La posizione araba ufficiale vis-à-vis con i palestinesi sin dal 1948, con l'eccezione dell'epoca nazionalista progressista (1954-1970), è stato un cocktail letale di codardia e ipocrisia. Il loro ultimo fallimento collettivo nel rompere l’assedio israeliano alla Striscia di Gaza che durava da due anni e la loro mancanza di azioni di supporto verso i palestinesi sotto un brutale attacco militare, devono essere oggetto di discussione.
 
Gli arabi devono esigere risposte da una molle Lega araba, perché non è stata mostrata alcuna solidarietà fraterna agli abitanti di Gaza durante gli attacchi israeliani. Non c’era alcun pan-arabismo evidente nelle loro insulsaggini. Alcuni, scandalosamente, lo hanno trovato un momento adatto per biasimare i palestinesi per la situazione in cui si trovavano, invece di richiedere che Israele fermasse la sua aggressione spietata.
 
A Gaza oggi, ci chiediamo come le manifestazioni di solidarietà verso di noi nelle strade delle capitali arabe possano essere trasformate in azione in assenza di democrazia. Noi ci chiediamo se i cittadini arabi dei regimi dispotici possano, in modo non violento, cambiare il sistema. Ci tormentiamo tentando di individuare i mezzi attualmente disponibili per un cambiamento politico democratico. Col massacro in corso a Gaza, e la costruzione di un sistema di apartheid in Palestina (in tutta la Palestina storica, incluse le aree occupate da Israele nel 1967), noi sappiamo che per sopravvivere, dobbiamo avere l'appoggio e la solidarietà delle nostre sorelle e fratelli arabi.
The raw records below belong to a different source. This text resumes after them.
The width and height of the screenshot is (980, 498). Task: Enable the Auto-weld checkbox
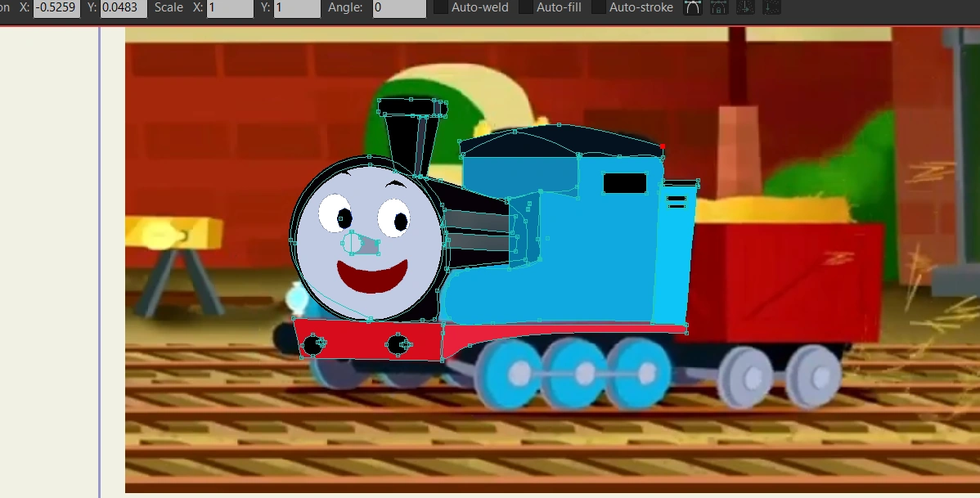[440, 7]
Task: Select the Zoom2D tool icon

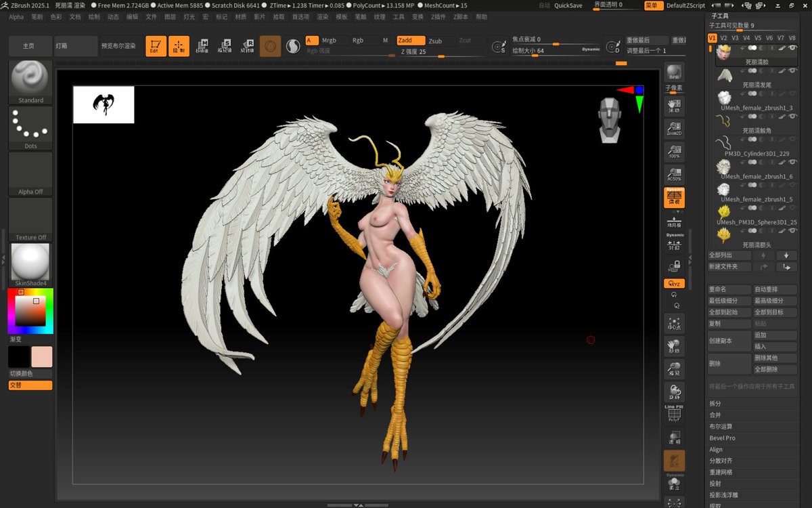Action: (x=674, y=128)
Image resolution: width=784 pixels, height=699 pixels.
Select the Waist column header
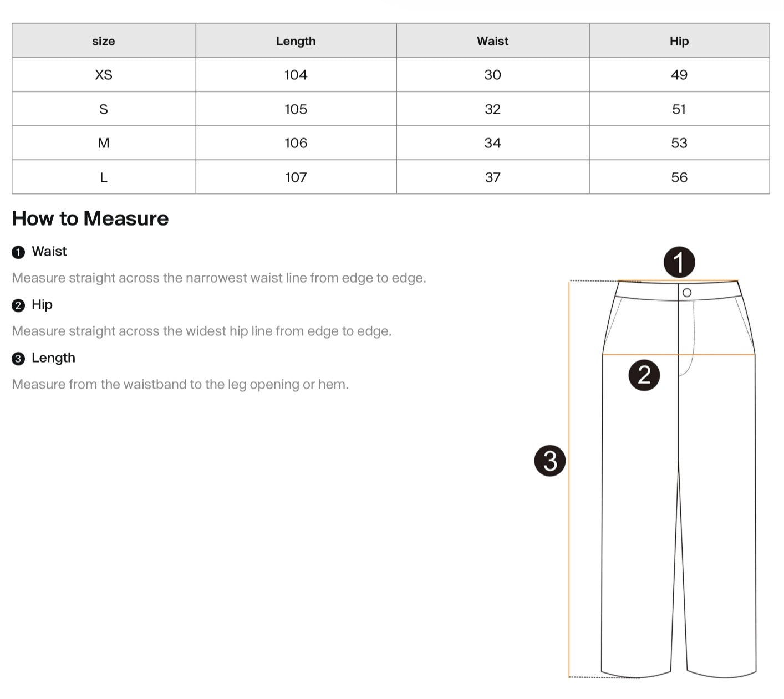[x=493, y=41]
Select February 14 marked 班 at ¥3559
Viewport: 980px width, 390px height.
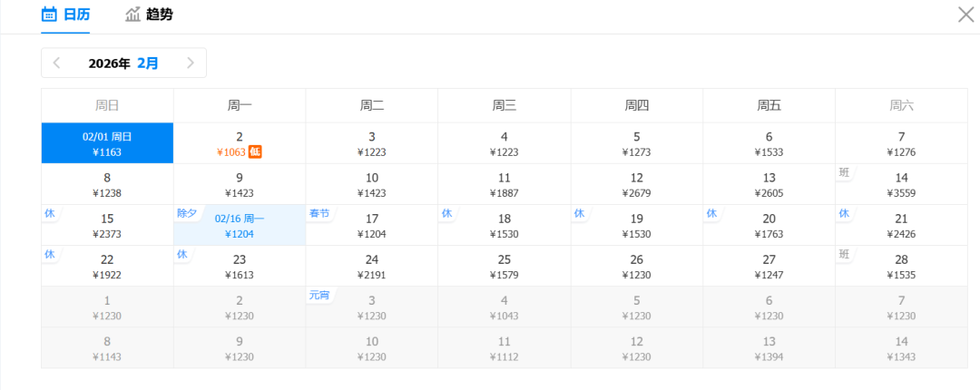[901, 184]

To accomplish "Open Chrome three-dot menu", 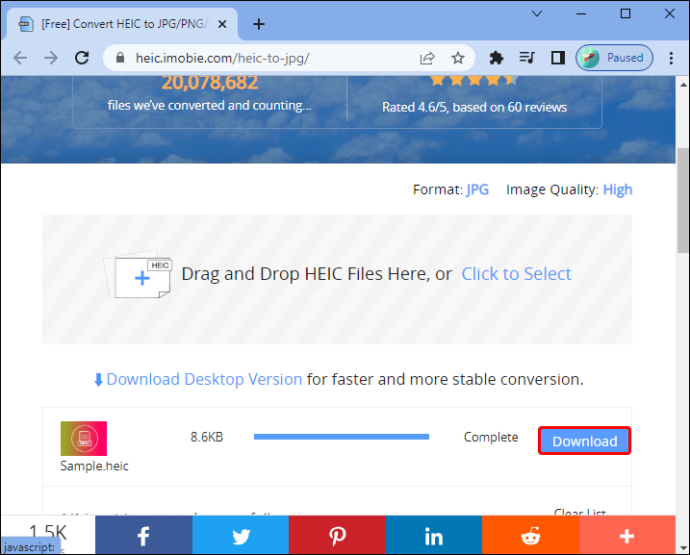I will pos(671,58).
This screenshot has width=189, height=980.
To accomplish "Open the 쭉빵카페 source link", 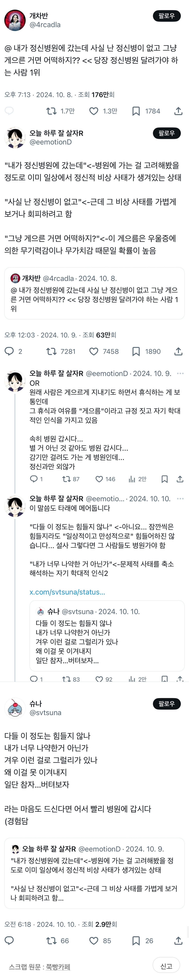I will click(x=58, y=967).
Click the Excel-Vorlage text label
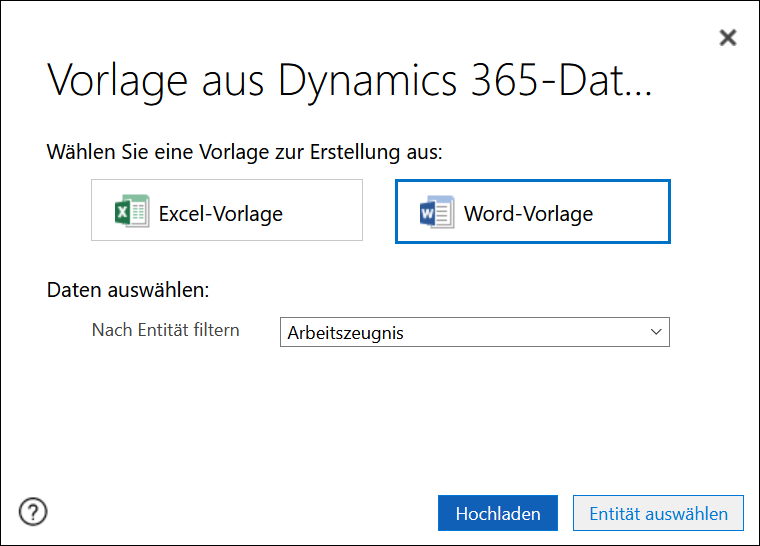The height and width of the screenshot is (546, 760). tap(221, 214)
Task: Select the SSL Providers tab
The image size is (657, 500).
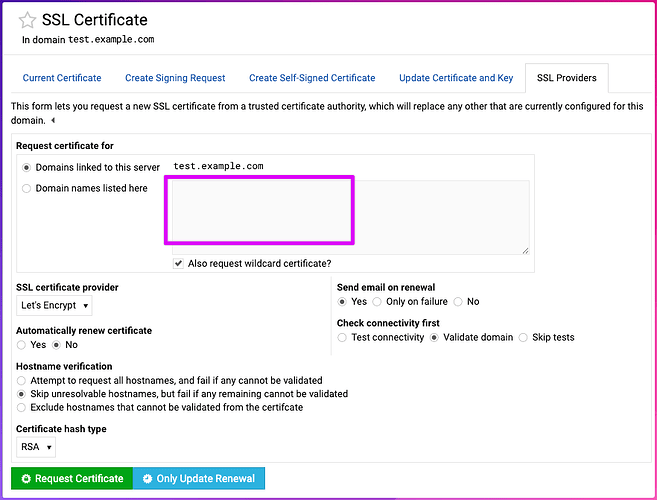Action: [x=566, y=78]
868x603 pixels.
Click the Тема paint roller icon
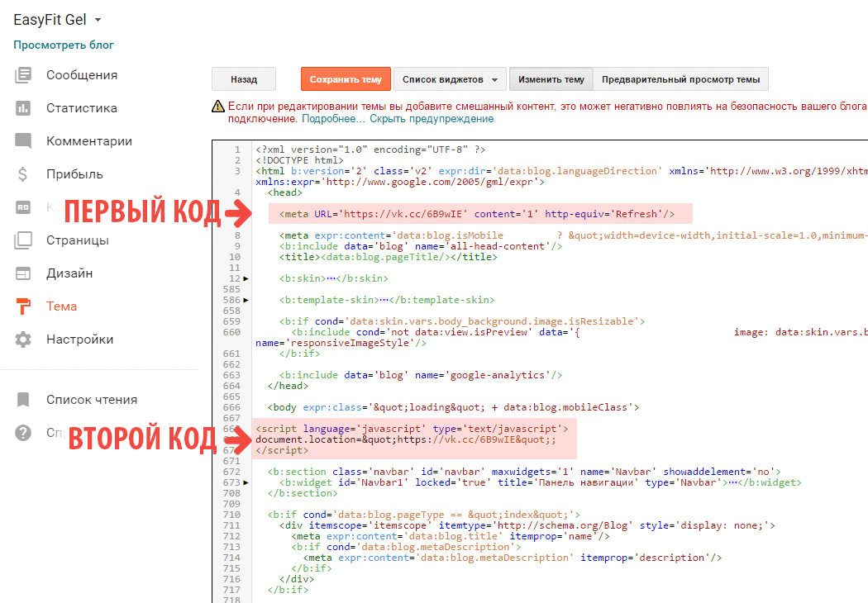click(x=23, y=306)
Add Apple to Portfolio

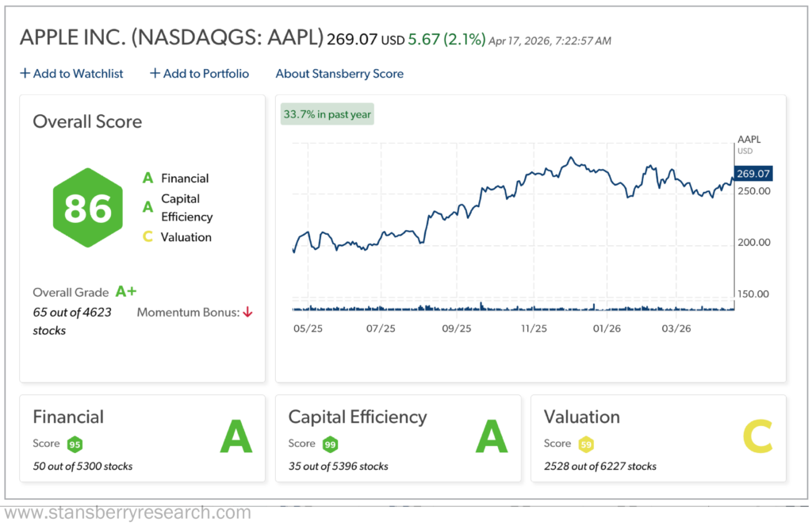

Noi abbiamo visto il popolo arabo sollevarsi e stare al nostro fianco per 22 giorni ma dietro a loro non abbiamo visto i leader.
 
L’arcivescovo Desmund Tutu del Sudafrica disse “Se rimanete neutrali in situazioni di ingiustizia, avete scelto la parte dell’oppressore”. Le Nazioni Unite, l’Unione Europea, la Lega Araba e la comunità internazionale sono in larga parte rimaste in silenzio di fronte alle atrocità commesse da Israele dell’apartheid. Sono perciò dalla parte di Israele. Centinaia di cadaveri di donne e bambini non sono bastati a convincerli ad agire. Questo è quello che ogni palestinese oggi sa, che viva nelle strade della Striscia di Gaza, in Cisgiordandia o nei campi profughi della Diaspora.
 
Siamo perciò rimasti con una sola possibilità; una scelta che non deve attendere il Consiglio della Sicurezza delle Nazioni Unite, i Summit arabi o l’Organizzazione della Conferenza islamica per essere intrapresa: la scelta del potere popolare. Questo rimane l'unico potere capace di rispondere al massiccio squilibrio di potere nel conflitto israelo-palestinese.
 
L'orrore del regime razzista dell’apartheid in Sudafrica fu affrontato con una sostenuta campagna di boicottaggio, disinvestimento e di sanzioni economiche iniziata nel 1958 e rilanciata urgentemente nel 1960 dopo il Massacro di Sharpeville. Questa campagna condusse in ultimo al crollo del potere dei bianchi nel 1994 e alla fondazione di uno stato multi-razziale e democratico.
 
In modo analogo, l’appello palestinese per il boicottaggio, il disinvestimento e le sanzioni economiche procede dal 2005. Gaza 2009, come Sharpeville 1960 non può essere ignorata: esige una risposta da tutti coloro che credono in un'umanità comune. Ora è il tempo per boicottare lo stato di apartheid israeliano, per disinvestire ed imporre sanzioni contro di esso. Questo è l'unico modo per assicurare la creazione di uno stato secolare e democratico per tutti nella Palestina storica.
 
Questa è l'unica risposta alle confuse domande dello zio Subhi: è l'unico modo per dare un futuro a suo nipote, una vita con dignità e uguaglianza, una vita con pace e giustizia perché, come tutti i bambini, egli non merita niente di meno.
 
Haidar Eid insegna la letteratura inglese a Gaza City. E’ anche commentatore politico ed attivista.